I still don't understand your reply. The issue is what the user base
in general will know not your personal knowledge. You have not
provided any factual basis for this assertion.

>  I am running a software company and my
> > experience is that, without attribution,  "everyone" will not know who
> > made our software.
>
> I said everyone would know who made SocialText Wiki, and that most
> people would know that forks were based of SocialText (but consider
> whether forks will be significant if you use a license like "Open
> Software License" that requires providing source code for network
> communication)

I don't understand: why would "everyone" know this fact? We have a
great deal of experience with our product in the marketplace and it is
contrary to this statement.

> > OSI is effective because its decisions are based on
> > the realities of the industry.
>
> Maybe, but the OSD is certainly not based on "the realities of the
> industry".  It is based on the Debian Free Software Guidelines; DFSG
> dates back to before there was a substantial open source industry, when
> it was drafted to specify essential user freedoms.

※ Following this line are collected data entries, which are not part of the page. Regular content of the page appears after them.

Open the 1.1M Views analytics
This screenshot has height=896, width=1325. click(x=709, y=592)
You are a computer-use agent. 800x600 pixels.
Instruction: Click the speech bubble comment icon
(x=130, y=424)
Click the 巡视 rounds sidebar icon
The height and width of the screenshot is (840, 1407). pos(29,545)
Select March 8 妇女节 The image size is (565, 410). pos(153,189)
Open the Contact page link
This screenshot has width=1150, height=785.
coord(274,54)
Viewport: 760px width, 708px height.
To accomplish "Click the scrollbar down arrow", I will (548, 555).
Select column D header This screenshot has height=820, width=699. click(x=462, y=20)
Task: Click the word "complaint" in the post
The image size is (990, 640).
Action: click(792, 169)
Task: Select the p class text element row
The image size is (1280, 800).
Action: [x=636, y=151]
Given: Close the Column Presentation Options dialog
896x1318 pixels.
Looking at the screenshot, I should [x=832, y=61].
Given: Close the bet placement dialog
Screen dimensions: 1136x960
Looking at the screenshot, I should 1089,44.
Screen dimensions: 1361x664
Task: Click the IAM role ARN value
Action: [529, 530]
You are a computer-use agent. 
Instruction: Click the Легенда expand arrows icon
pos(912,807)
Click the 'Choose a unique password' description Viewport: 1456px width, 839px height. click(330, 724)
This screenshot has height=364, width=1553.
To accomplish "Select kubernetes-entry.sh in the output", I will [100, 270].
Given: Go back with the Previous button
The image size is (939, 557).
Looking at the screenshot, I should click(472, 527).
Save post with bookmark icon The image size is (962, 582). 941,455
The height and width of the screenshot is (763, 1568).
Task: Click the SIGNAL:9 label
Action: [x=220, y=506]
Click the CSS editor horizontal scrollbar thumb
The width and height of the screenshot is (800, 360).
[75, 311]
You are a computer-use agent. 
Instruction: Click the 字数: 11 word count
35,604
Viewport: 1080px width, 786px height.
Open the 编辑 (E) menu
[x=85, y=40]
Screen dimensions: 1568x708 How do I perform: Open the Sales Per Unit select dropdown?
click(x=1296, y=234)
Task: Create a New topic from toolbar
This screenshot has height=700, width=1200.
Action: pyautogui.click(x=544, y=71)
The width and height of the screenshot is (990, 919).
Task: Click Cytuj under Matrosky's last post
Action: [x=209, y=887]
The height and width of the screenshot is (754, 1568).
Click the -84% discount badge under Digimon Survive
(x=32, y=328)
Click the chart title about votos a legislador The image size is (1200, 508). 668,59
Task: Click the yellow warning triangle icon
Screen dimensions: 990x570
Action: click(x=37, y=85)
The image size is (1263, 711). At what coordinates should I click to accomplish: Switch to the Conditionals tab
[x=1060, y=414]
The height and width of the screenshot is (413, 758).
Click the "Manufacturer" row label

The OSI has clearly stated its purpose on its site which is not
consistent with your statement.

...

The Larger Work provision is parallel to the provision on notices in
the MPL as well as numerous other licenses, so I don't understand the
basis for your statement. OSD 3 provides:

_The license must allow modifications and derived works, and must
allow them to be distributed under the same terms as the license of
the original software._

CPAL permits modifications and derived works. It permits them to be
distributed under the same terms. You mentioned in your last email
that the "splash screen" could be "slowed" to a slide show which would
be a violation of OSD 3. First,  I don't understand how this effects
OSD 3. Second, you can have more than one attribution on a splash
screen, so I think that your hypothetical is not likely. Finally, the
splash screen is merely one among a number of options for attribution.